**Extrait présenté:**
"""

Focus sur cet accord controversé, mais aussi sur le curieux essor des échanges Chine-Mexique, la lutte de l'UE contre le travail forcé et le boom des ventes d'armes tricolores
BLOCS#16 □ Bonjour, nous sommes le mercredi 20 mars et voici le seizième épisode de votre condensé d’actualité utile sur le commerce international. Suivez-nous également sur LinkedIn.
Ce jeudi 21 mars, la chambre haute du Parlement français se prononcera enfin sur le fameux accord de libre-échange entre l’UE et le Canada. Un rejet du Sénat ne suffirait pas à suspendre son application provisoire, en vigueur depuis 2017, mais il constituerait un pas menaçant dans cette direction. La résurgence de cette controverse peut étonner tant, six ans et demi après, le bilan du CETA a balayé les sombres prophéties dont il faisait initialement l’objet.
Manifestation contre le CETA devant le siège du Parlement européen de Strasbourg, le 15 février 2016 ©StopTTIP/Flickr.
SCÉNARIO CHOC □ Concurrence déloyale au détriment de l’agriculture et de l’industrie, suppressions d’emplois massives, désastre écologique … Lors des débats houleux qui avaient ponctué son entrée en vigueur en septembre 2017, puis sa validation par l’Assemblée nationale en 2019, le CETA avait été accusé de tous les maux. Ce jeudi 21 mars, ce sera, enfin, au tour du Sénat de se prononcer sur cet accord de libre-échange (ALE) qui a supprimé les droits de douane sur 98 % des produits échangés entre l’Union européenne (UE) et le Canada.
Un rejet au Palais du Luxembourg semble possible : outre les communistes, qui, à force de persévérance, ont finalement obtenu contre la volonté du gouvernement l’inscription du sujet à l’ordre du jour, et les autres forces de gauche, une bonne partie des 133 sénateurs Les Républicains (LR) devrait voter contre.
Avec quelles conséquences ? Concrètement, l'opposition de la chambre haute ne suffirait pas à suspendre la mise en application de l’accord, toujours « provisoire » à ce stade. Mais le deal pourrait ensuite retourner à l’Assemblée nationale, où sa remise en cause ne serait alors pas à exclure. Ce risque apparaît d’autant plus élevé dans le contexte d’une colère paysanne qui cible en particulier les accords commerciaux (BLOCS#9) et d’une campagne européenne propice aux instrumentalisations.
« Théoriquement, un rejet par le Parlement français de la ratification du texte pourrait bien avoir pour conséquence la fin de la mise en application provisoire du CETA. Cependant, le gouvernement français pourrait s'abstenir de notifier [ce rejet] aux instances de l'Union », explique Alan Hervé, juriste expert de la politique commerciale de l’UE à Sciences Po Rennes (BLOCS#6).

"""

Éléments conservés d'une collection:
"""

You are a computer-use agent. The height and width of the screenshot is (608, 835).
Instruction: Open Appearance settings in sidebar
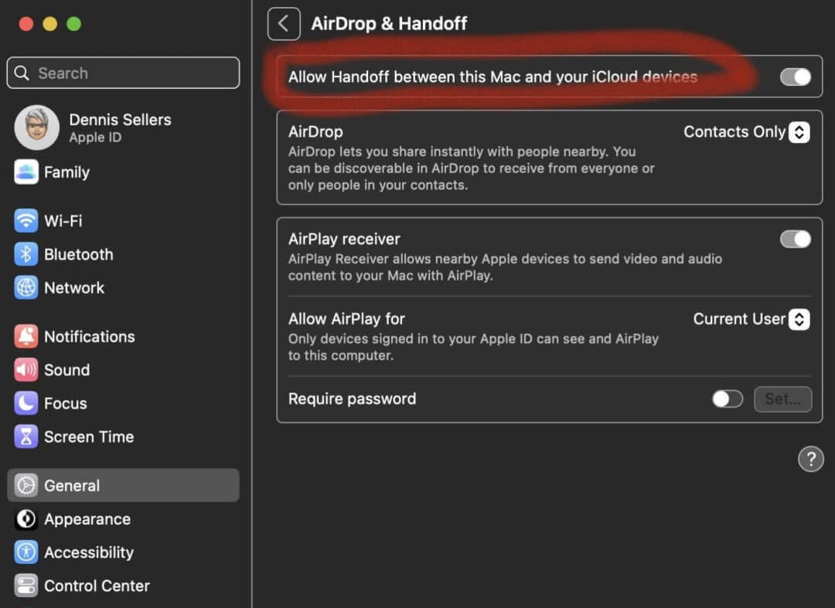click(87, 519)
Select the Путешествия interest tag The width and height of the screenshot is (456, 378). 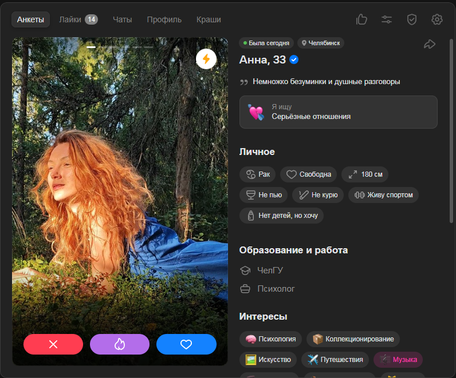click(x=335, y=360)
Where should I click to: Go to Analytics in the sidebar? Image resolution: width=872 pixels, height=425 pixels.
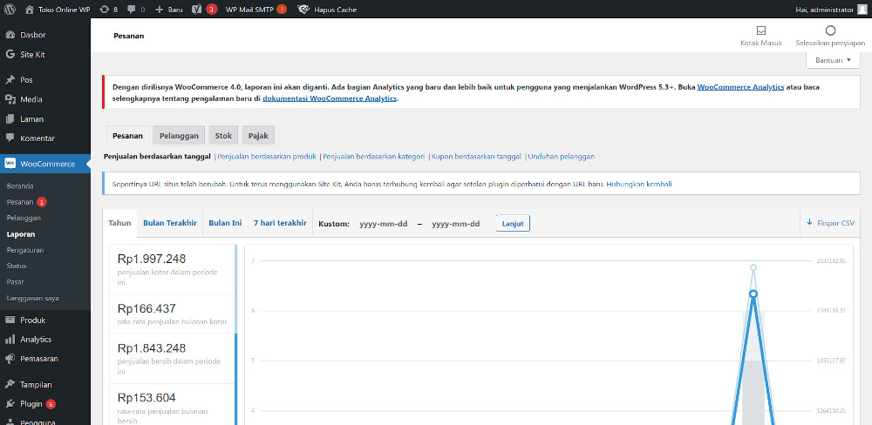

"""

**Consignes:**
- A) Pour chacune des affirmations suivantes, indiquez par oui ou non si elle concorde avec l'article sur le CETA, en citant mot pour mot le passage décisif : (i) un rejet du Sénat suffirait à suspendre l'application provisoire de l'accord ; (ii) l'accord a supprimé les droits de douane sur 98 % des produits échangés entre l'UE et le Canada ; (iii) l'Assemblée nationale a validé le CETA en 2019.
- B) Poursuivez l'article sur le CETA à partir de sa dernière phrase.
Ces données proviennent d'une source distincte.

**Réponses fournies:**
- A)
(i) Non : « Un rejet du Sénat ne suffirait pas à suspendre son application provisoire »
(ii) Oui : « qui a supprimé les droits de douane sur 98 % des produits échangés entre l’Union européenne (UE) et le Canada »
(iii) Oui : « puis sa validation par l’Assemblée nationale en 2019 »

- B)
Si le scénario choc est donc loin d’être écrit, l’existence de cette menace a déjà de quoi étonner. Car, six ans et demi après, la réalité du CETA a balayé une bonne partie des craintes auxquelles il était initialement associé. « Le CETA est un bouc émissaire mal choisi », estime ainsi le quotidien libéral L’Opinion. Le bilan est globalement positif pour l’économie de l’UE, dont les échanges auraient augmenté de plus de 50% avec le Canada entre 2017 et 2022 (un chiffre contesté), avec une balance nettement favorable à ce côté-ci de l’Atlantique.
GRANDS GAGNANTS □ L’Hexagone n’est pas en reste : c’est en France - et en Italie - que les entreprises ont été les plus nombreuses à se tourner vers l’export grâce au CETA. Et pourtant, en 2019, seuls 20 % des Français voyaient dans ce dernier une opportunité pour les entreprises tricolores.
Argument corollaire à mettre au crédit de l’accord controversé : cette croissance des échanges profite en premier lieu aux PME, ce qui n’est pas toujours le cas. Sans surprise, les secteurs français de la pharmacie, des cosmétiques et des services, ont, comme souvent, tiré leur épingle du jeu. Ils ne sont pas les seuls.
L’agriculture française n’a pas été sacrifiée, au contraire : l’excédent commercial agroalimentaire a été multiplié par trois en cinq ans, pour atteindre 578 millions d’euros en 2023. Les filières des vins, des spiritueux et des produits laitiers figurent sur la liste des grands gagnants. Certains secteurs, comme ceux du bœuf, du porc ou du maïs sont plus exposés, mais ils ont été en partie protégés par des quotas.